Я слышу, что они говорят: «Откройте эту дверь настежь!» Нечестно видеть «коммунитаризм» там, где силится быть высказана просьба о принятии и включении, о совместной жизни или, по крайней мере, о сосуществовании. Жалкий универсализм — это тот, что говорит о предполагаемых непреодолимых различиях и упрекает их носителей в нежелании интегрироваться.
— Это та символическая система, что сегодня трещит по швам?
— Она повсюду натыкается на свои пределы. Необходимо сообщить ей новую глубину не только в плане различий или той универсальности, которую я только что критиковал, но в направлении совместности. В согласии заботиться о планете и обо всех ее обитателях, не только людях.
— Вам скажут, что это очень красивая, очень милая, но совершенно идеалистическая и поэтическая картина.

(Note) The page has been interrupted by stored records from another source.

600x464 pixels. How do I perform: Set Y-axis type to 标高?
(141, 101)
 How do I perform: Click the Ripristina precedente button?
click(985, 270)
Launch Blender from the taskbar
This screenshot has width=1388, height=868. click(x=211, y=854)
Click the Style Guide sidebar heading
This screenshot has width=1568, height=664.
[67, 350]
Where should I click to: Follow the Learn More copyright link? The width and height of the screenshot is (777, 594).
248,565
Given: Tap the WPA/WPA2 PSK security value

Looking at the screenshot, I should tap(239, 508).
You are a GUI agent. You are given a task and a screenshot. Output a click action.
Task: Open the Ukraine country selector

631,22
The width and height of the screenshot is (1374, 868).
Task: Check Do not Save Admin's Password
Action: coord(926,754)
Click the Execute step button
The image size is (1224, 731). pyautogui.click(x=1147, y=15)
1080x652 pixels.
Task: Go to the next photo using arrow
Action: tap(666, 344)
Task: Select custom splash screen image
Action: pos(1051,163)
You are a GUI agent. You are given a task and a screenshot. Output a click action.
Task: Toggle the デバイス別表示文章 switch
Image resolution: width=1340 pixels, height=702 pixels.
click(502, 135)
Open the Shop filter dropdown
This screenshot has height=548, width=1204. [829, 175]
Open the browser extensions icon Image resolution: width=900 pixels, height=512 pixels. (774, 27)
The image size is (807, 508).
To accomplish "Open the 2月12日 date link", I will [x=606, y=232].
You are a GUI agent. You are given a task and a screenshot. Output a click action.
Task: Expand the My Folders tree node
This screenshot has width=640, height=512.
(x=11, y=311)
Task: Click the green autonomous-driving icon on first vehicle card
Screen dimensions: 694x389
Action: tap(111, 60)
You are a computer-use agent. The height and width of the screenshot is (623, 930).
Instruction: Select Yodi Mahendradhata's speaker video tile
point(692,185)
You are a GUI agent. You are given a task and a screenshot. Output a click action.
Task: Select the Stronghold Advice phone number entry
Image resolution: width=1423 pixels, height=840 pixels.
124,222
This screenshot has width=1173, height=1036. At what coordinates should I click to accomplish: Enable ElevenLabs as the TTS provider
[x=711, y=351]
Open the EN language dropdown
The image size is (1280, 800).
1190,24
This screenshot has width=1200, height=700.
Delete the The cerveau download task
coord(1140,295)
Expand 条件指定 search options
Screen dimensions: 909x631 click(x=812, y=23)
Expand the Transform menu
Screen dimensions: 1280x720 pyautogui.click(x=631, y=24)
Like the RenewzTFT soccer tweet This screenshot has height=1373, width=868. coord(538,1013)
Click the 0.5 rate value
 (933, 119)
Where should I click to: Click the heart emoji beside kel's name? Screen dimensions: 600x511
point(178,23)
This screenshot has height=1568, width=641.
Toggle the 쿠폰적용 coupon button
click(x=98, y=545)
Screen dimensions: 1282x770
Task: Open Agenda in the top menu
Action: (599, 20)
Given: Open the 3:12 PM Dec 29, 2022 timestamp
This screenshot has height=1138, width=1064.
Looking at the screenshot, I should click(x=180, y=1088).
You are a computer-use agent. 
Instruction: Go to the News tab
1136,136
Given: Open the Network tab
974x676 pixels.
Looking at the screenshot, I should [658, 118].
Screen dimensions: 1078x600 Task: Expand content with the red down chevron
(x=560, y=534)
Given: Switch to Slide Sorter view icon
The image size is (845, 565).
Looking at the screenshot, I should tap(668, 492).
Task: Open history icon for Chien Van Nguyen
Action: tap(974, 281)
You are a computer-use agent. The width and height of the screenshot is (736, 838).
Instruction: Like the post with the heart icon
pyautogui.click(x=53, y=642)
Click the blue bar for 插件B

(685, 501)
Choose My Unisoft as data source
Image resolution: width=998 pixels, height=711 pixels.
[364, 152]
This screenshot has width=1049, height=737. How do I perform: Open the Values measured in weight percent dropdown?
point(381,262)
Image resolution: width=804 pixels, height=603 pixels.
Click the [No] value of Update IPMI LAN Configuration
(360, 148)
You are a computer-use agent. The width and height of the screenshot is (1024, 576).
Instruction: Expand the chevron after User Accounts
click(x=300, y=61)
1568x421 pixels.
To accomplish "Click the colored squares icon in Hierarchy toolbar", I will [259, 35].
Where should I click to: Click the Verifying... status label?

— Ну так да здравствует поэзия! Она тем более необходима, что противоположный исход, а именно исход вражды, неумолимо близится. Нужно как можно скорее открыть окна и двери. В эти душные времена нам требуется больше воздуха. Наша эпоха погружает нас в сон и не оставляет возможности мечтать. Мы должны дать шанс мечтам и поэзии, то есть новым формам борьбы, на этот раз действительно планетарного масштаба.